More Healthy Casserole Recipes
- Creamy Chicken Potato Casserole
- Chicken Enchilada Quinoa Casserole
- Italian Casserole
- Tuna Noodle Casserole
- Buffalo Chicken Casserole
Healthy Ham and Potato Casserole
- 1 tablespoon Avocado Oil
- 1 cup Yellow Onion diced
- 2 cups Broccoli Florets frozen and thawed
- 2 1/2 cups Ham cooked and diced
- 1 lb Shredded Potatoes frozen
- 1/3 cup Gluten Free Flour for substitutions read the blog post
- 3 cups Unsweetened Almond Milk or milk of choice
- 1/2 teaspoon Garlic Powder
- 1/2 teaspoon Dried Thyme
- Salt and Pepper to taste
- 1/2 cup Low Fat Cottage Cheese
- 1/2 cup Cheddar Cheese shredded
- 2 Green Onions diced
- Preheat the oven to 400 F. Prepare a 9-inch by 13-inch baking pan with nonstick cooking spray.
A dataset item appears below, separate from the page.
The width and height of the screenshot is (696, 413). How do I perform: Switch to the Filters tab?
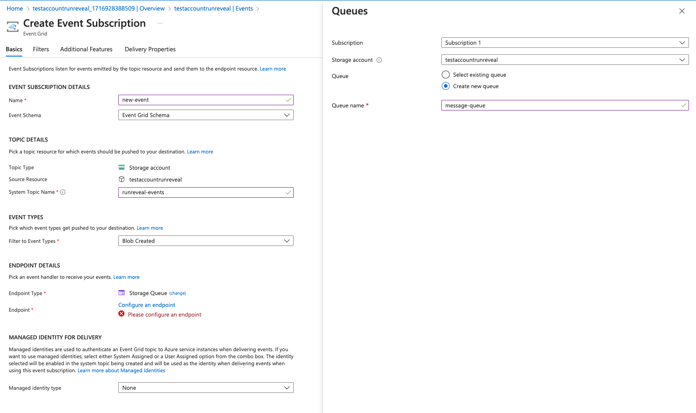(41, 49)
- Bring a large skillet to medium heat, add the oil, onion and broccoli florets. Cook for 5 minutes until the veggies are slightly tender.
- Reduce the temperature to low then add the flour tossing with the veggies. Next add the milk a ½ cup at a time stirring as you go. Add in the salt, pepper, thyme and garlic powder. Increase the heat to medium-high and let it come to a boil for 2 minutes uncovered. The mixture should thicken.
- Turn off the heat then add the frozen potatoes, ham and cottage cheese stirring the ingredients together. Transfer the contents from the skillet to the prepared baking pan then top with the cheddar cheese.
- Bake for 30 minutes then turn the broiler to high for 3 minutes to brown the top.
- Remove from the oven and serve topped with sliced green onions for garnish.